Two unexpected results also emerged from our study regarding the global distribution of strongest and weakest HLA binders to SARS-CoV-2 peptides in human populations. The first one is the opposite pattern observed for the two loci HLA-A and -B. Indeed, the cumulative frequency of strongest binders is higher for HLA-A and lower for HLA-B in most regions of the world, while the reverse is observed for weakest binders (Figure 2 ). The fact that HLA-B is more polymorphic than HLA-A 4 (164 HLA-B and 92 HLA-A alleles defined at the second field level of resolution were considered in this study) probably explains why the cumulative frequencies of weakest binders are much greater for HLA-B. However, this explanation does not hold for strong binders. Actually, the high cumulative frequencies of HLA-A strongest binders are principally due (but not only, see below) to HLA-A*02:01, an allele which is frequent almost everywhere in the world, whereas most of the strongest HLA-B binders are rare.

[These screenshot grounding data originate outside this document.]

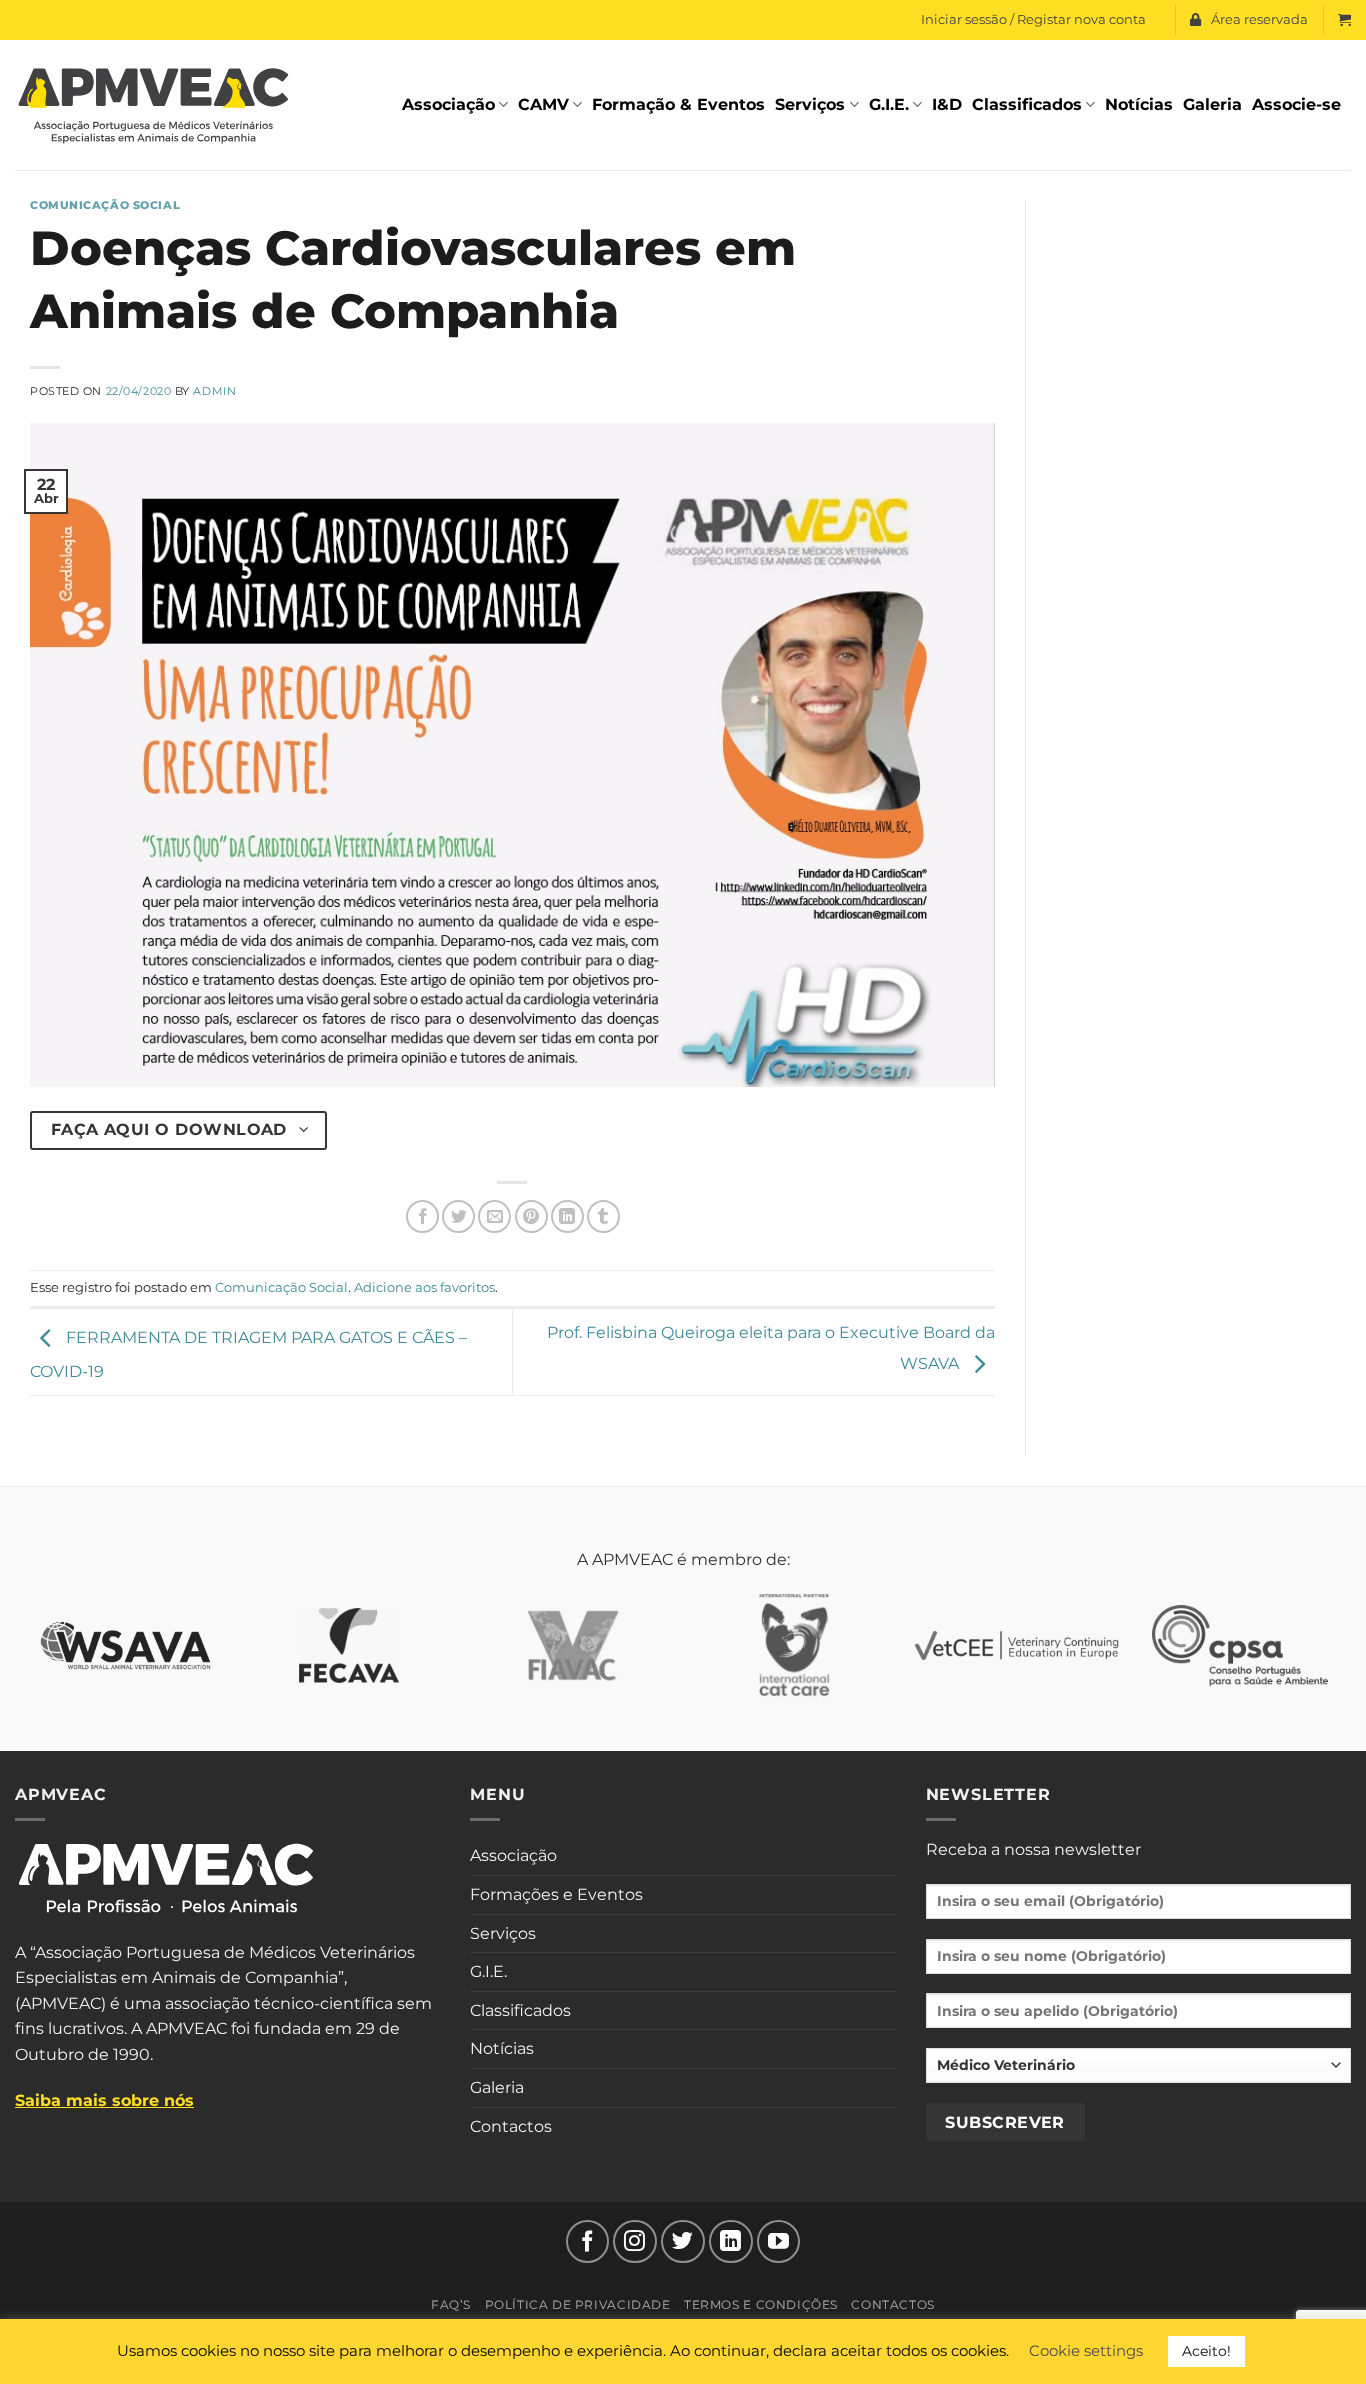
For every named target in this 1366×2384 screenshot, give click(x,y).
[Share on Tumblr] (603, 1216)
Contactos (511, 2126)
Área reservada (1259, 19)
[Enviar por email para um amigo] (494, 1216)
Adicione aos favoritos (424, 1287)
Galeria (1212, 104)
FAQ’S (451, 2304)
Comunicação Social (105, 205)
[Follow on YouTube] (779, 2242)
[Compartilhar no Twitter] (458, 1216)
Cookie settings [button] (1086, 2350)
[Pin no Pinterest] (531, 1216)
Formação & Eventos (678, 104)
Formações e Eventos (556, 1894)
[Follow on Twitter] (683, 2242)
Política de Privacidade (578, 2304)
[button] (1344, 19)
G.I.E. (889, 104)
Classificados (1027, 104)
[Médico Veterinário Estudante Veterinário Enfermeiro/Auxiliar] (1138, 2072)
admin (214, 391)
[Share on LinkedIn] (567, 1216)
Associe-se (1296, 104)
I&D (947, 104)
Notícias (1139, 104)
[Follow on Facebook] (588, 2242)
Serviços (810, 104)
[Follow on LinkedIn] (731, 2242)
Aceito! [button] (1206, 2351)
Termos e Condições (761, 2304)
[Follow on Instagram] (635, 2242)
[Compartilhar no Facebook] (422, 1216)
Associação (448, 104)
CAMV (543, 104)
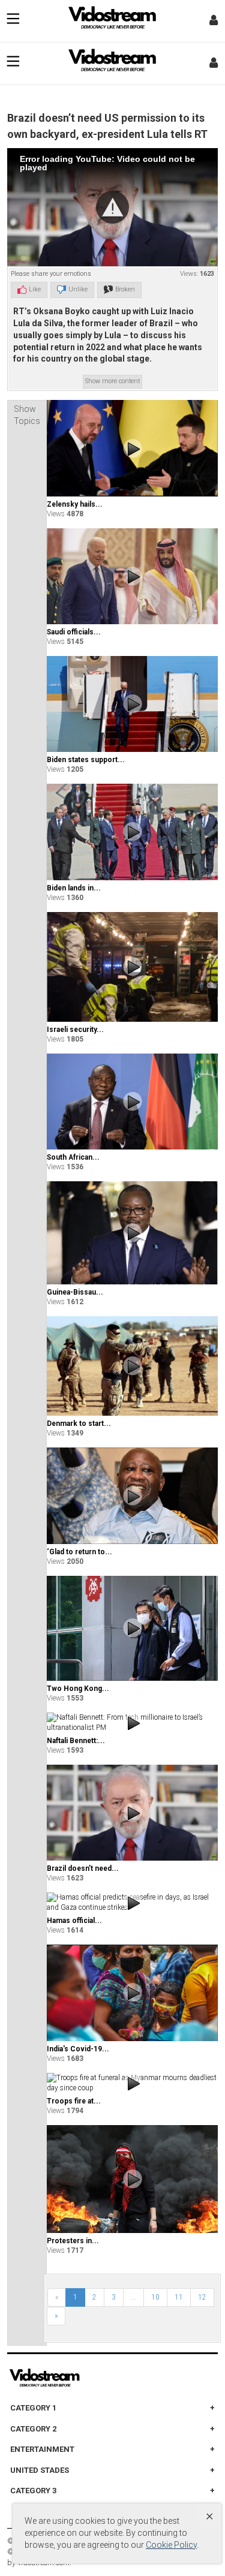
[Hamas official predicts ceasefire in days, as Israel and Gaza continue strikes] (132, 1902)
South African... (73, 1157)
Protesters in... (73, 2241)
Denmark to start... (79, 1423)
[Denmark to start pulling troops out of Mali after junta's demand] (132, 1366)
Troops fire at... (74, 2101)
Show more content (112, 381)
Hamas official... (74, 1920)
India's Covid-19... (78, 2049)
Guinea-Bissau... (75, 1292)
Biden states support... (86, 760)
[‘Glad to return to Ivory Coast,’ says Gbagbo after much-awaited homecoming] (132, 1496)
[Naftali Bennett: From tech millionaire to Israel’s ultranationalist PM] (132, 1723)
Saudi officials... (74, 632)
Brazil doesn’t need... (83, 1868)
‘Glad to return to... (79, 1552)
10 (155, 2297)
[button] (112, 207)
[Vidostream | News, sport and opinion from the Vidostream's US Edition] (85, 2378)
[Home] (113, 21)
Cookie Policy (171, 2545)
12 (202, 2297)
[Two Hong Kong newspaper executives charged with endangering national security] (132, 1628)
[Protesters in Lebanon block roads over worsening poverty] (132, 2179)
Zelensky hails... (75, 504)
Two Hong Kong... (78, 1688)
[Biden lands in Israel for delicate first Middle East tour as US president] (132, 832)
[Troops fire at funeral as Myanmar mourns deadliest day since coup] (132, 2083)
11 (179, 2297)
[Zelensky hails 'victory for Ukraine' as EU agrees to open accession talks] (132, 448)
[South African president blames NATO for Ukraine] (132, 1101)
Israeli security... (75, 1029)
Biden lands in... (74, 888)
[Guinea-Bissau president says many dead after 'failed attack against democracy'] (132, 1232)
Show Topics (27, 415)
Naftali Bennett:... (76, 1741)
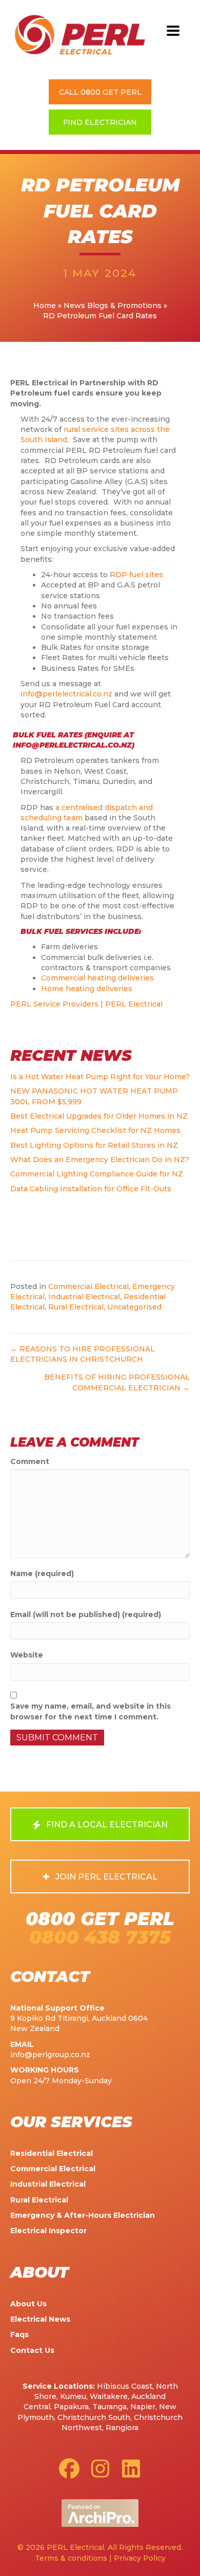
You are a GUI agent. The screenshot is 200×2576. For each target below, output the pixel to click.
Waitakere (109, 2396)
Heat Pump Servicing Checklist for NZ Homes (95, 1130)
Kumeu (73, 2396)
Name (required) (42, 1573)
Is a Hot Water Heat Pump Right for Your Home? (100, 1076)
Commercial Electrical (88, 1286)
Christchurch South (93, 2417)
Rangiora (122, 2427)
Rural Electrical (76, 1307)
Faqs (19, 2334)
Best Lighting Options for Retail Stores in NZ (94, 1145)
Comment (29, 1461)
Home (44, 305)
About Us (28, 2303)
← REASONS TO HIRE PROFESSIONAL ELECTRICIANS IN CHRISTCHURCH (82, 1354)
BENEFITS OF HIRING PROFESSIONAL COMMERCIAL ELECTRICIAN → (117, 1382)
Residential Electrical (51, 2153)
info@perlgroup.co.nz (50, 2054)
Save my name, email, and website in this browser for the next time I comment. (90, 1711)
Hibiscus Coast (124, 2386)
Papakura (71, 2406)
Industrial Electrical (84, 1296)
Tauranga (109, 2406)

The second, and probably the most remarkable result, is the dual observation of particularly high and low cumulative frequencies of, respectively, strongest and weakest HLA binders in Indigenous populations from North and South America. These two independent patterns were highly significant ( Table 5) and not observed in any other geographic region (Figure 2 , see loci A + B combined). Among the strongest binders, A*02:01 is common in most regions of the world but reaches especially high frequencies (sometimes up to 50%) in Indigenous Americans and is classified as strongest binder for the three coronaviruses analysed in this study (Table S4) ; A*02:06, the strongest binder for all seven viruses, is rare globally, slightly more common in North-East Asia and sometimes very frequent in America where it reaches 20%-30% in some Mexican populations; A*68:01 is rarely above 5% globally but reaches frequencies of about 15%-20% in Indigenous populations from North America (Mixtec and Seri), and is strongest binder for all viruses except HIV-1; A*02:22, also strongest binder for all viruses, is virtually absent or very rare in the world except in some Indigenous populations from Venezuela (Bari, 6.5%) and Brazil (Terena, 15%); A*24:03, strongest binder for all coronaviruses, is another rare allele that is observed at 10% to 11% frequency in Brazil and Argentina. Other strongest binders are also found in other regions (eg, A*02:03, reaching 17% and B*15:25, reaching 15%-40% in Yami-in South-East Asia; A*02:11, reaching 9%-16% in India; or B*15:03, reaching 11% in sub-Saharan Africa) but the cumulative frequencies of strongest binders in these populations (except Yami) are always lower than in Indigenous Americans.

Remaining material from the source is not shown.